What you should do —
Write out the data again exactly, skipping every picture.
### Records for processing
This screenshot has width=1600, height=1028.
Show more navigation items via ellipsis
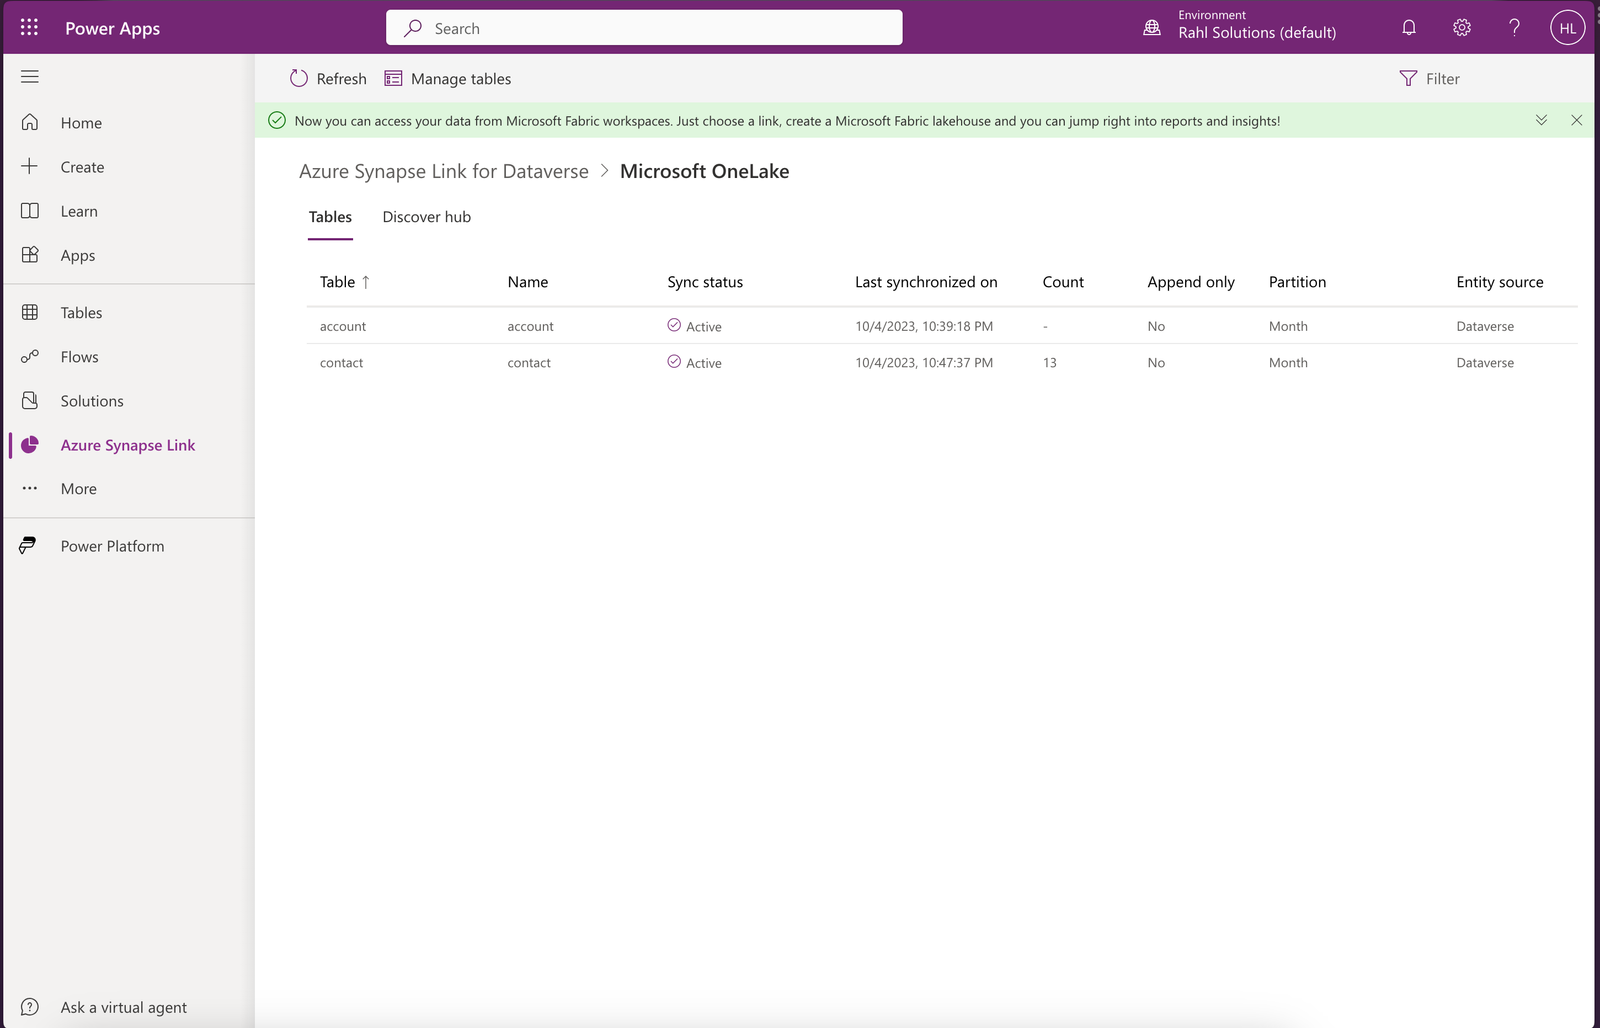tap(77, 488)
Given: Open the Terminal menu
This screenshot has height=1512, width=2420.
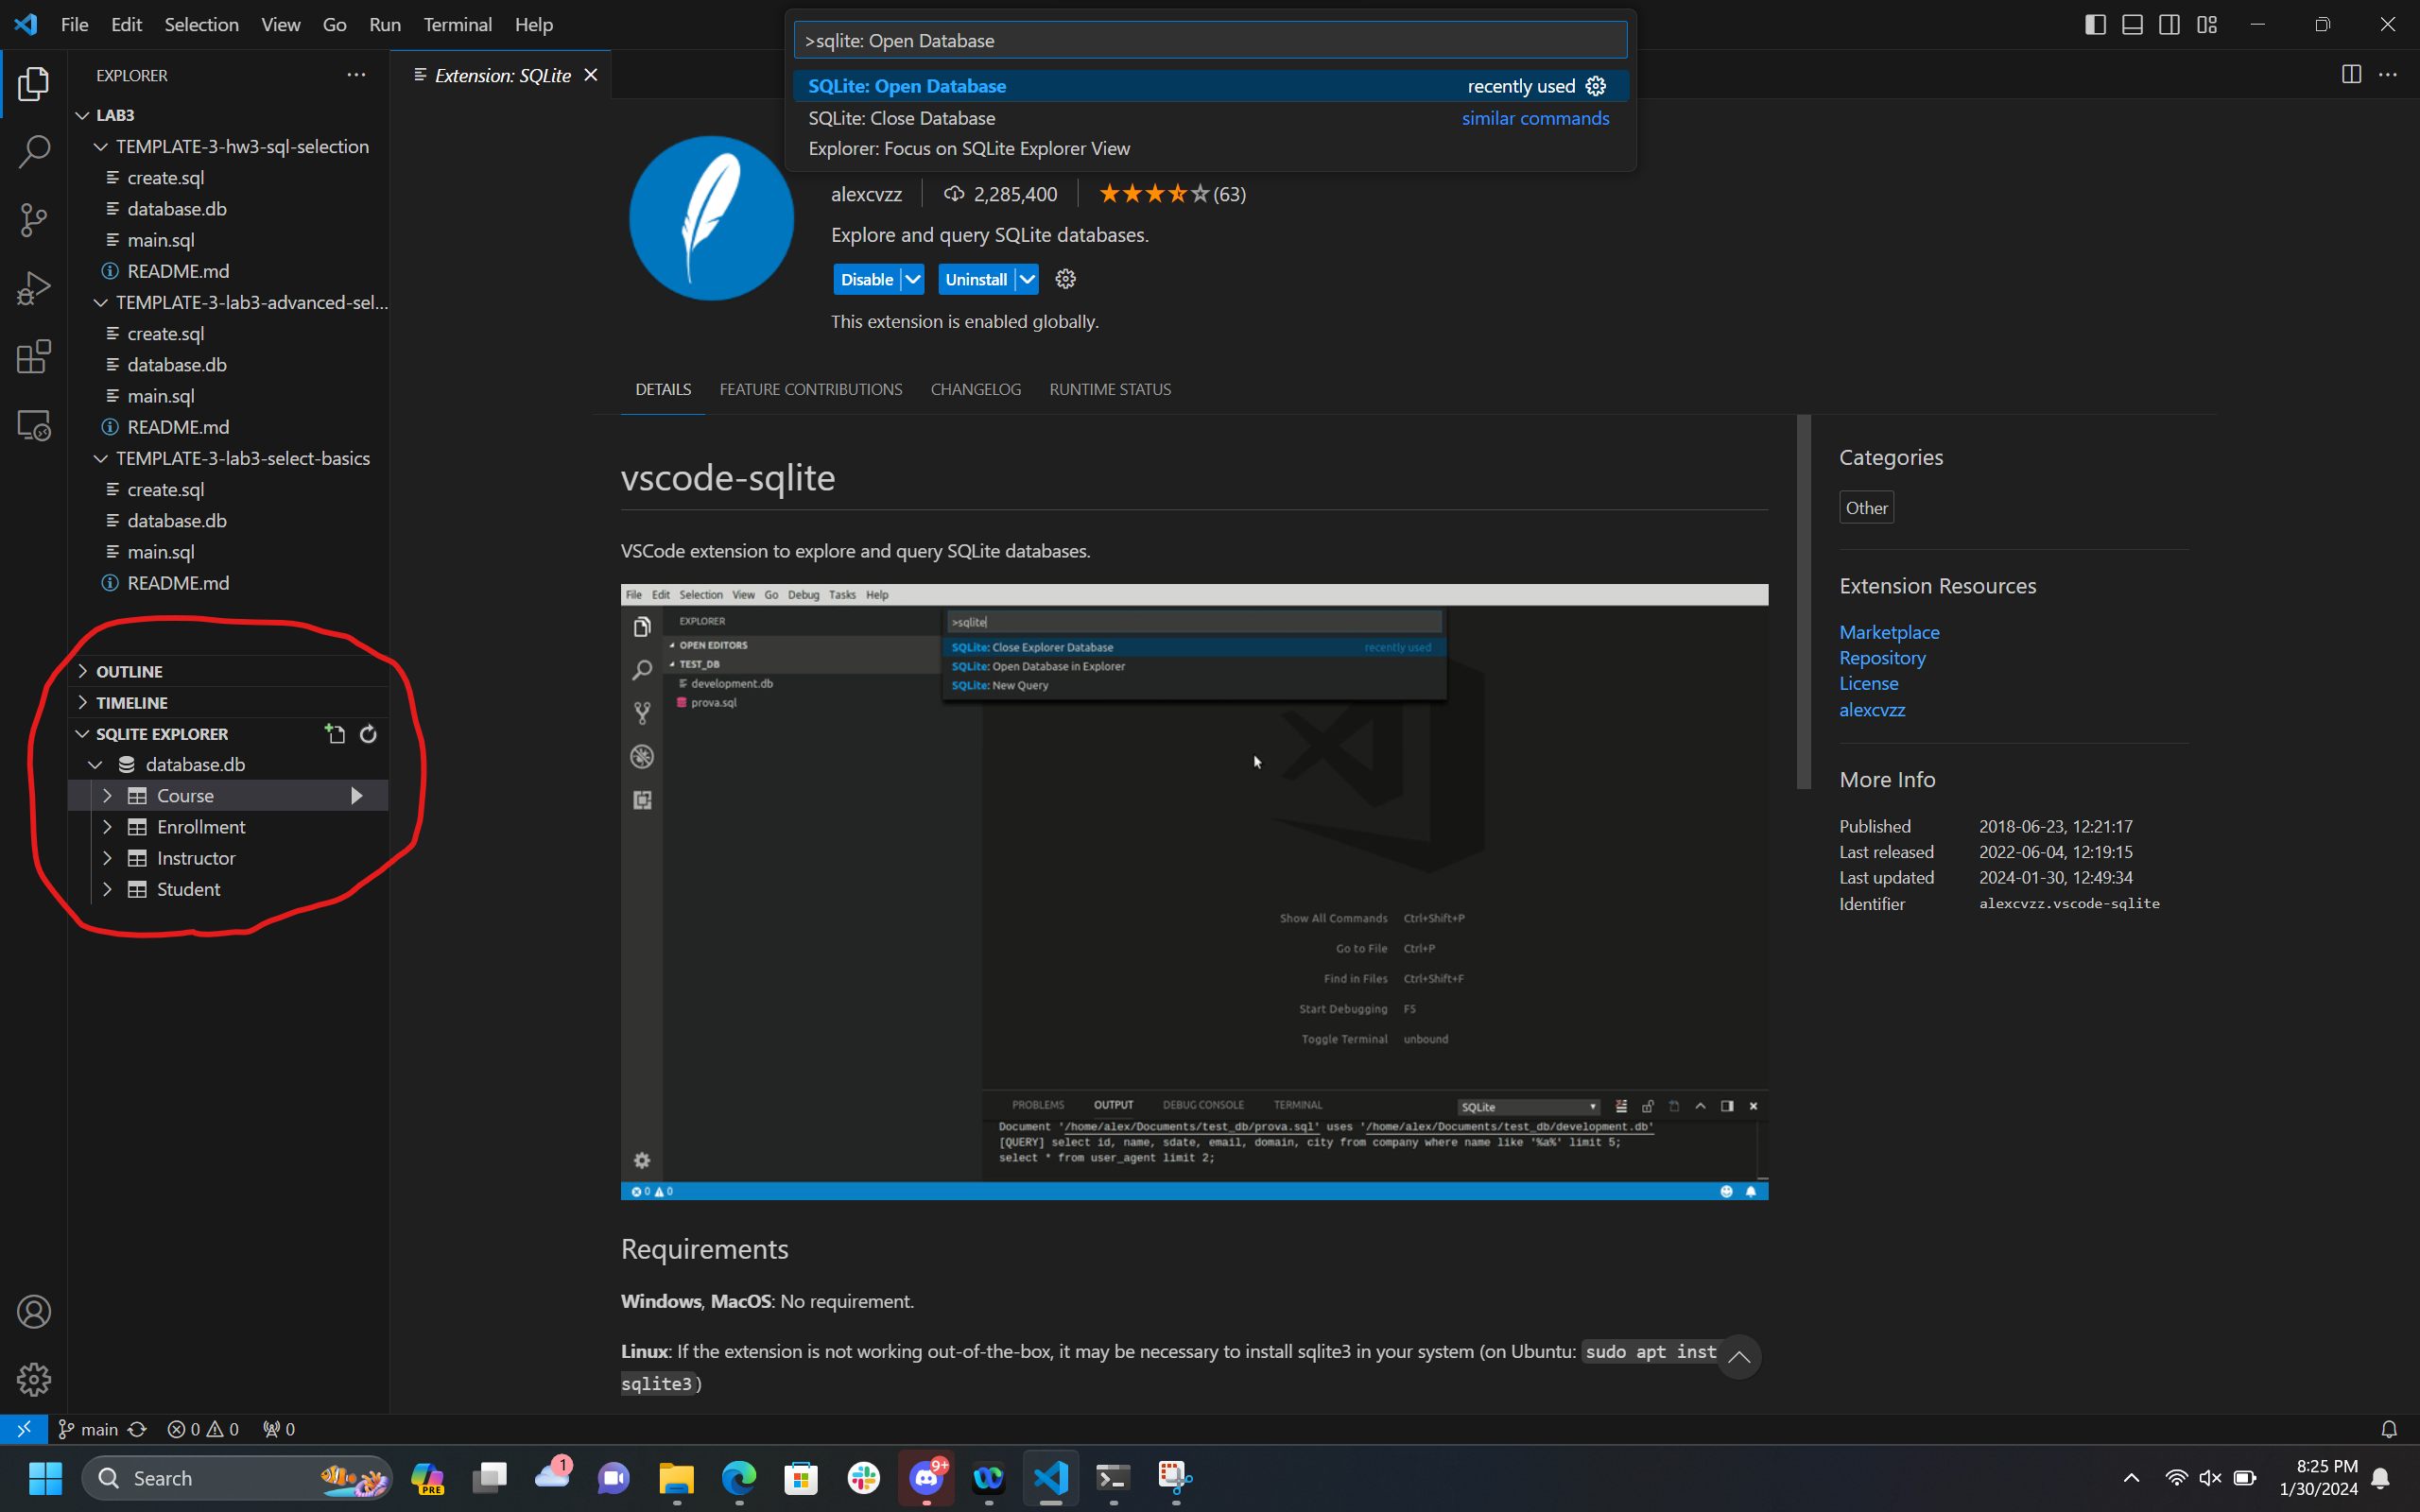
######
Reply —
This screenshot has width=1600, height=1028.
Show more navigation items via ellipsis
tap(77, 488)
Given: Open the Terminal menu
This screenshot has height=1512, width=2420.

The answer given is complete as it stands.